Su-35/Su-37

Cy-35/Cy-37

Su-35及びSu-37は、スホーイが中国へのライセンス生産契約で得た資金を元に自社製作された実験機で、姿かたちこそ他のフランカーシリーズと同一ですが、中身は全く別物の、より高度な進化を遂げた発展型です。なおSu-35,Su-37にロシア空軍は一切関知しておりません。また採用への関心も薄いようです。
(以降断り書きが無い限りSu-35を主眼に書かれており、Su-37はそれに準じます。)

戦闘機搭載レーダーとしては最高の能力を持つZhuk-PH N011マルチモードフェイズドアレイレーダーを装備し、N011が地上動目標探知、地形追随、合成開口レーダーモードをサポートしたため、単座のマルチロールファイターとしての能力を高められ全天候でも精密に対地攻撃を実施することも可能になりました。
フライトコントロールシステムはアナログ式フライバイワイヤであったものから4重系統バックアップのデジタル式へと換装され、カナード翼の追加で三面翼ことスリーサーフェス形態となってます。スリーサーフェスの制御は非常に高度な空力学的制御が必要であり、アヴィオニクスに劣るとされるロシア機のフライトコントロールシステムではその潜在能力を活かせていない(ダメダメ)とされていますが、スリーサーフェスの実用機が登場(Su-30MKI)しているので、重大な欠陥であるというレベルではないようです。

(Su-35)
より大きくなったテイルコーンには強力な後方警戒レーダーが搭載されて、後方へのミサイル攻撃が可能となりました。30%出力の大きなAL-37Fターボファンエンジンは上昇力、加速力、燃費の大幅パワーアップを実現しています。

セントラルコンピューターをはじめとする、フライトコントロールシステム、火器管システム等、アヴィオニクスにおいて遅れをとっていたロシア機ですが、Su-35の登場により西側に追いついたといえます。グラス化されたコックピットを見れば直感的に理解できるでしょう。
誤解が無いように付け加えておきますが、コンピューターの進化は世界的に加速しているのは周知の事実です。ロシア機が西側に追いついたとは言うもののそれは1980年代の機体にであり、実のところ西側の最新戦闘機はさらに先へと進化してしまっています(むしろ差は大きく開いています)。


(全てSu-35及びSu-37のコックピット)

面白いことにK-36射出座席は30度傾けられており、一部のSu-35では通常の操縦桿ではなく、サイドスティックを採用している機体も存在します。F-16以降、F-22やラファールといった新型戦闘機も同様の配置がなされていることからも、今後このような形式が主流となるのではないでしょうか。上の写真の一番右のコックピットは新型のMiG-29と非常に酷似しています。
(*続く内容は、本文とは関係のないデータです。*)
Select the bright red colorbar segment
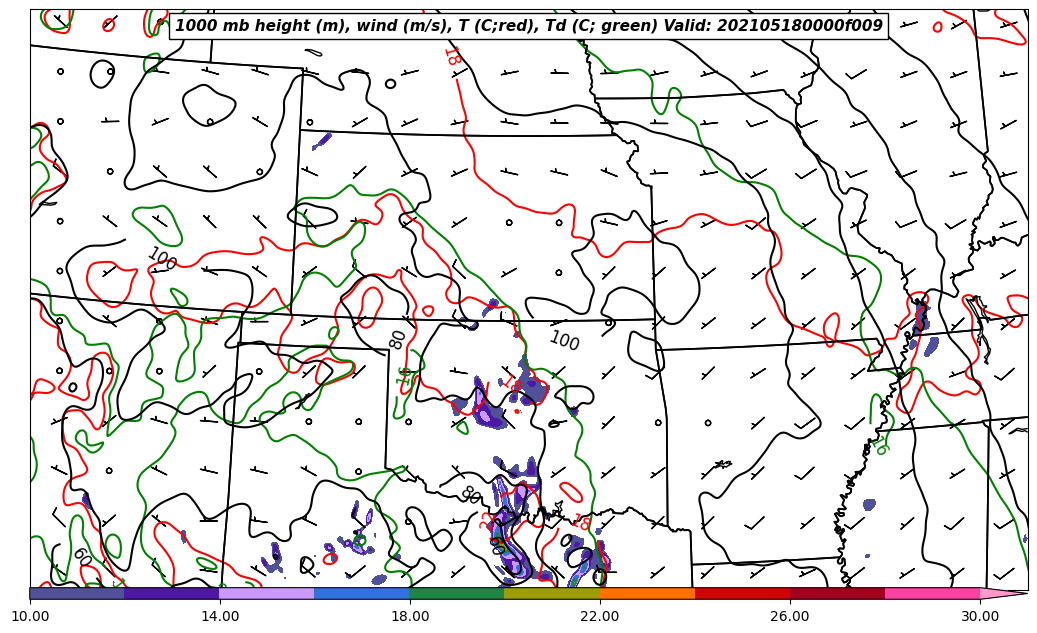1037x633 pixels. [742, 593]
Su-37はSu-35と殆ど同型機であり、唯一大きく違うのはエンジンが推力偏向型のAL-37FUに換装されていることです。二次元推力偏向(TVC)が可能となったため、より戦闘機離れした機動を行うことが可能となりました。


(Su-37)

2002年現在、Su-35/Su-37を導入している国はありません。韓国次期FX計画でSu-35が提案されており、タイフーン、ラファール、F-15Eらと競合中ですがおそらく韓国はF-15Eを採用すると思われます。

Su-35/Su-37が最高のフランカーであることは違い無いのですが、中国やインドはSu-30MKを購入しSu-35/Su-37はスホーイの必死の売込みにも関わらず、さして興味をしめしている国はありません。将来Su-35/Su-37を導入する国があるかも知れませんが、どちらかというとこの2機種は技術立証機の役割を担っているように思えます。仮に採用する国は無くとも、他のフランカーシリーズでその技術が活かされる事は間違いないでしょう。
なお、現存した2機のSu-37うち1機は墜落、もう1機はTVCが外されています。

例えSu-35/Su-37を採用する国が今後出てきても、そのとき既にフランカーよりも次の世代であるF-35JSF等のステルス戦闘機がはばをきかせているであろうことを考えると、それらに割り込んでSu-35が市場を広げるのは難しいと言えます(アメリカに戦闘機を売ってもらえないようなならず者国家はともかく)。